Did you really mean that?



When I was invited to contribute an essay on the television show Desperate Housewives to the anthology Welcome to Wisteria Lane, I was sure I would write about story arc or dialogue or social satire vs. soap opera. However, as I watched Season One from start to finish on DVD in one week, something else caught my eye, literally. The sets. Television is, of course, a visual medium, and I was blown away by the skill of the production designer in using this strength to the utmost.

My essay concentrates on how the houses both reflect and give depth to the characters of the Housewives. I found all kinds of symbolism in the lack of basements (until the second season), the choice of artwork and each abode’s window treatments. I even discuss the differences in their front doors and what it says about the characters’ balance between public and private life.

That got me to thinking about literary criticism. As an English major, I used to have a grand time finding Christ and other kinds of symbolism in works of literature, and occasionally I wondered if the author really meant it to be there, or if I was just making this stuff up. Since college I have talked with many people who have the same question.

One way to answer that was to analyze my own work. How much symbolism did it really include? I discovered that my symbolism works on two levels: the conscious and the unconscious. I often deliberately include small details, such as the kind of flower a character has on the hall table or the color blouse she chooses to wear on a given day. If a reader notices these things, it will add depth to the reading experience. If the reader doesn’t catch them, it won’t detract from the book.

However, my symbolism also functions at an unconscious level. My first book A Bridge to Love is all about bridges, real and metaphorical. I consciously made building those bridges the theme of the book. Oddly enough, I have a phobia about driving my car over high bridges; if I try, I find myself in the throes of a full-blown panic attack. One evening I was at a party chatting with a fellow soccer mom who’s also a psychiatrist. She had just read the book and was complimenting me on it. Then she said, “I see you’re working out your phobia in your writing.” My mouth fell open because I had never connected the theme of the book with my fear of bridges. I felt as though I’d been smacked up aside of the head. I also felt like an idiot: there was a heck of a lot more symbolism going on than I, the writer, had been aware of.

So what do you think about symbolism in writing? Is it really there or do the literary critics and English majors make it up to give themselves something to talk about?

6 comments:

Ann Roth said...

Neat topic, Nancy. Human beings are wired to learn and live according to myths and stories, each filled with symbolism.

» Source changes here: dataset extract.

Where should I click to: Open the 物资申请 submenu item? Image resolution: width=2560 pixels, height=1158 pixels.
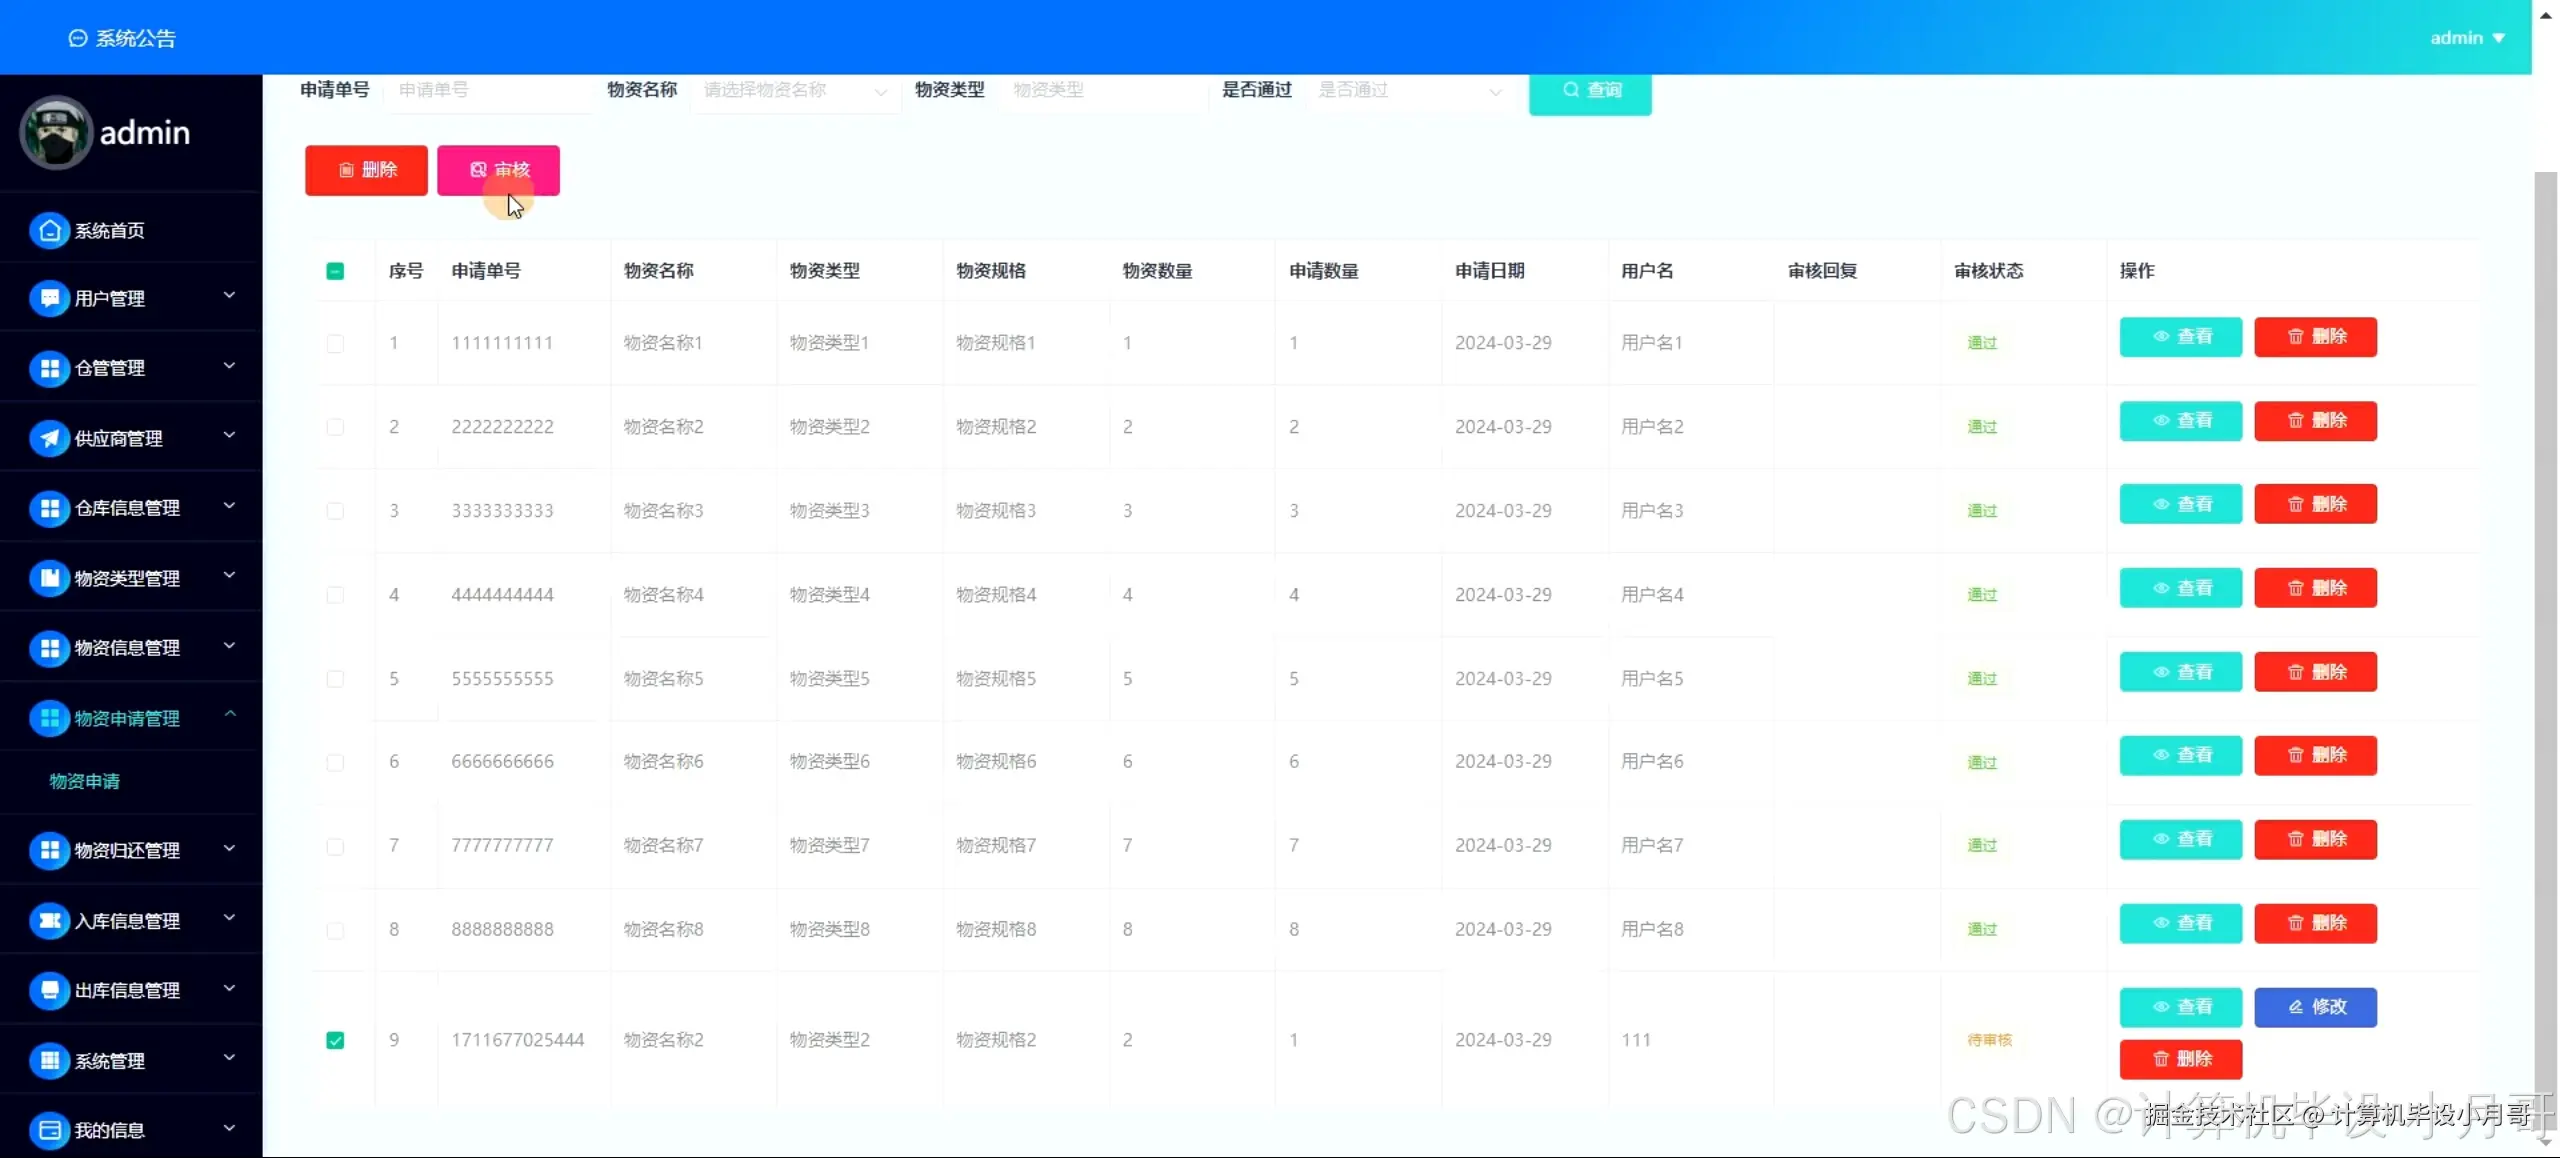pyautogui.click(x=85, y=781)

As writers who tell stories we can't help but incorporate these same myths and stories in our own unique ways. Whether we're aware of doing so or not, we do use symbolism. And whether readers realize this or not, they relate to those symbols.

Gail Dayton said...

Symbols and themes. I wish I could do them deliberately, but most of mine seem to be the unconscious sort...

Nancy Herkness said...

Thanks, Ann! I think you're absolutely right that we relate to symbols whether we realize it or not.

Gail, I don't start out with a theme in my books. It usually weaves itself in subtly as I type . At some point, it hits me over the head and I say, "Eureka! This book is about building bridges!" I guess that's when I become conscious of my subconscious. -G-

JoAnn Ross said...

As a former lit major (whose honor thesis was on the Bronte sisters as feminists) , I think it's a little of both. Jenny Cruise incorporated one of my books into her published doctoral thesis, and when I saw all those charts and arrows showing what I'd done, I told her that if I'd known ahead of time I'd had to do all that technical stuff, I'd have NEVER been able to write the book.

However, I do tend to start my books with a theme. It may change, but since I never know what my plot's going to be, a theme gives me something to hang my story on when I'm just beginning. As for symbolism, sometimes it's fun to play with symbols in the writing. And sometimes, to quote an old adage, a cigar is just a cigar. :)

Nancy Herkness said...

JoAnn, I wrote a thesis on Gerard Manley Hopkins in which I used colored pencils to show how the sound of the words intensified the emotion of the poems. It looked really pretty--and the professor loved it--but I did wonder what ole Gerard would have thought of the whole thing. I'm not sure whether he smoked cigars...

Sharon Schulze said...

Nancy--

I, too, always wondered if the symbolism pointed out in class for the book du jour had been intentional. I admit I usually thought it was something teachers and profs. mentioned to either get us to think, or so they'd have more to talk about :-).

I was quite surprised when I realized that there is symbolism in my work. I never consciously put it there--and generally don't notice it until well after I've finished writing the book. I think if I tried to do it, I'd feel so self-conscious it would make things really awkward.

I'm better off not knowing until later.